## To do
Collect every line in the rows below that contains the string "Expand". Case counts.
*-*-*
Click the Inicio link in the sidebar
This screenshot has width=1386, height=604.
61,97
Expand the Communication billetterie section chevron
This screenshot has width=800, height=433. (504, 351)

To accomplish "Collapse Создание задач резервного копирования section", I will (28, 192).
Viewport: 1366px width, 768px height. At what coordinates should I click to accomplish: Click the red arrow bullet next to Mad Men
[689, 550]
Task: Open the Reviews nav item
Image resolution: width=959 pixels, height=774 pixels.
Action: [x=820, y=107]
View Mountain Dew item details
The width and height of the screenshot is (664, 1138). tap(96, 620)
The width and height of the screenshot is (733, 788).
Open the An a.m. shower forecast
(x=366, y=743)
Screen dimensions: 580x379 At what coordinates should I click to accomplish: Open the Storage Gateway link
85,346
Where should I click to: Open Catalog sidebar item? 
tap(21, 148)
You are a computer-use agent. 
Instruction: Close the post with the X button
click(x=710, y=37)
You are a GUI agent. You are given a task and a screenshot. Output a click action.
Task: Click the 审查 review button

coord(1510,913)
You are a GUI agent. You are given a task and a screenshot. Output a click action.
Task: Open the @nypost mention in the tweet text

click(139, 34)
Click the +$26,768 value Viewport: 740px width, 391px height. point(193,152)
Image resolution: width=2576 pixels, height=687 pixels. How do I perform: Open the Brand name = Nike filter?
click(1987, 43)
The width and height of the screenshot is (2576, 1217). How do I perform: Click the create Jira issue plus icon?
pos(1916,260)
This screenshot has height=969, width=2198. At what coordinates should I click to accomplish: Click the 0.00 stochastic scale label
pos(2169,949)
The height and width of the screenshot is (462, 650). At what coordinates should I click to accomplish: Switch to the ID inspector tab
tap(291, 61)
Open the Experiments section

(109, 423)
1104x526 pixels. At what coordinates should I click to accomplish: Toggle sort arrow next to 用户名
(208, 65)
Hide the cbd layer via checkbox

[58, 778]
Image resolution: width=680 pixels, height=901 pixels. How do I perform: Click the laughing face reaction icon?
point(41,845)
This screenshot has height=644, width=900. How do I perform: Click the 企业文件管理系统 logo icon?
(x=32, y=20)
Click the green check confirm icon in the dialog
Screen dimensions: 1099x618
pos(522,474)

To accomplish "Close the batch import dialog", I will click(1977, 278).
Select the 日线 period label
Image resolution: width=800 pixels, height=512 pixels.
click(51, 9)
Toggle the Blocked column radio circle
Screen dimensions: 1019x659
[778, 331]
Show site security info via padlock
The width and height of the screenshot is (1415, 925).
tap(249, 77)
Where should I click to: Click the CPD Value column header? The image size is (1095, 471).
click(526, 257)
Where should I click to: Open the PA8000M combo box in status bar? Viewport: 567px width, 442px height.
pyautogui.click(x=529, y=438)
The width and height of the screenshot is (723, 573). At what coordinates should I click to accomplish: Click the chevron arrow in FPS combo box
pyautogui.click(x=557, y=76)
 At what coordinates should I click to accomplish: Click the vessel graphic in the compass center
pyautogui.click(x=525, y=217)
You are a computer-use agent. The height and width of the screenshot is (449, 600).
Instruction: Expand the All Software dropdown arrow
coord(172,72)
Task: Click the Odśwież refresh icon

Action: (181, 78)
*-*-*
## Solution to this exercise
Expand the Communication billetterie section chevron
Instruction: Expand the All Software dropdown arrow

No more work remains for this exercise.